Each instance of this game includes three grids where one is the target and the remaining two are distractor grids, which Player A (Instruction Giver) needs to generate a referring expression that describes only the target grid and Player B (Instruction Follower) takes into account the given referring expression and expected to guess which of the given three grids is the target grid.
The Game Master selects a target and two distractor grids and instructs the Player A to generate a referring expression that uniquely describes the target grid and differentiates it from the distractors. There is a history of work on referring expression generation and the topic has recently received new attention in the context of neural learners.
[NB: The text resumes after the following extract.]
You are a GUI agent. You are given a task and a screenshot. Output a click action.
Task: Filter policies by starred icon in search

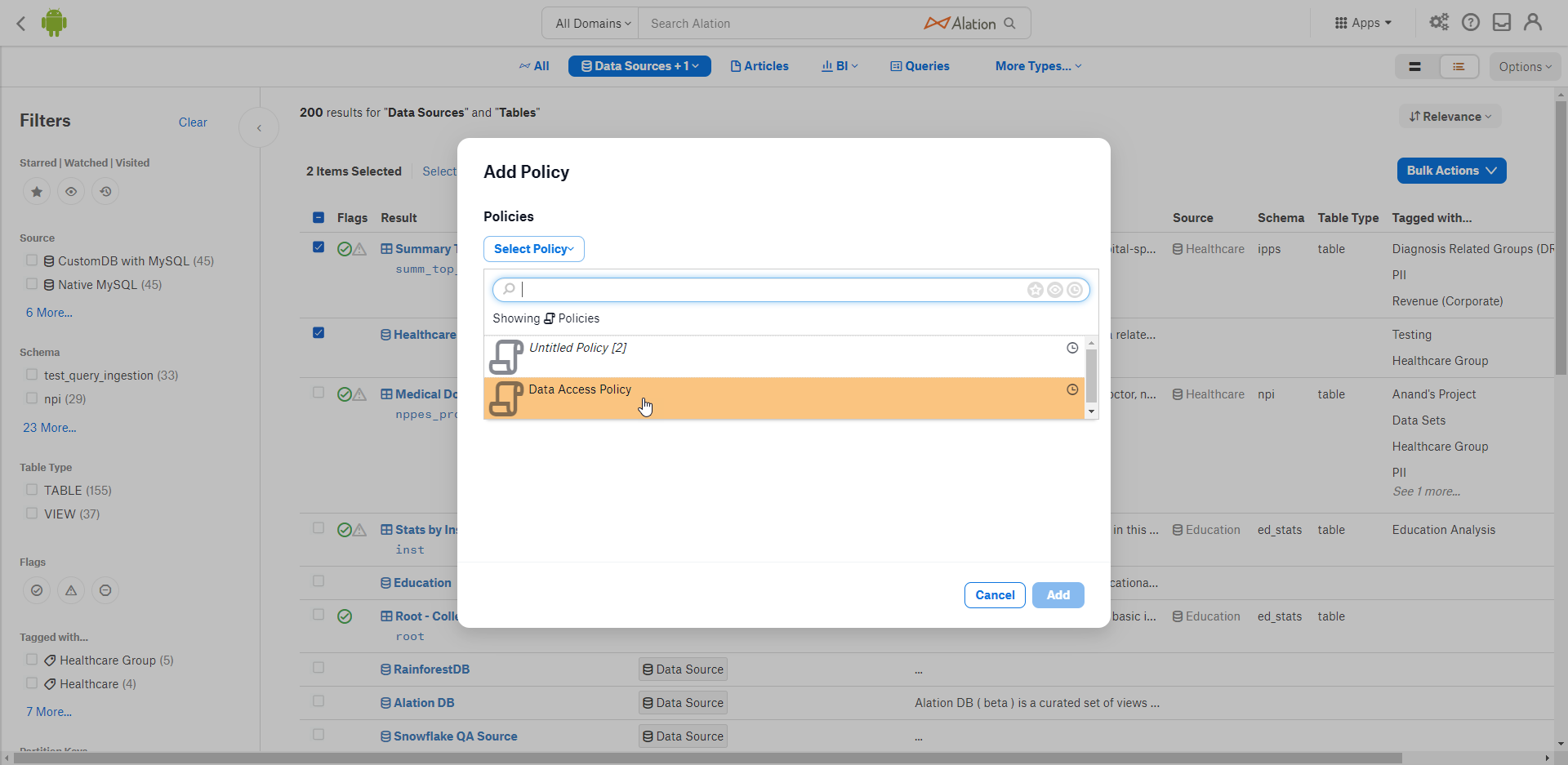click(x=1036, y=290)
The Game Master then provides the same three grids and the referring expression from Player A to Player B. The three grids are numbered such as first, second, and third and the order of grids are randomly shuffled for Player B. Player B generates a single expression that should refer to the number of the target grid that matches the given expression. The game is played for a single turn.
We manually created target grids and apply a number of edits on them to obtain two distractors. A single edit is essentially choosing a random filled cell and converting it into an empty cell. We apply the following two configurations to create the dataset with 36 instances for experimenting with this game.
- Edit distance of two: We apply one or two edits to the target grid to obtain a distractor grid. We created 18 such tuples of a target and two distractor grids using two edits.
- Edit distance of four: We apply the same idea explained above but create 18 grids with four edits.
We want to to measure whether the tested language models are able to differentiate between grids that look a like (two edit distances) and whether it is simpler compared to grids that somewhat look slightly different (four edit distances).
The evaluation of each episode is done by checking whether the Player B guesses the target grid correctly. It is simply "successful" when the generated expression matches the number of the target grid and "failed" otherwise. Additionally, we also measure the number of characters and the token size in the referring expression generated by the Player A.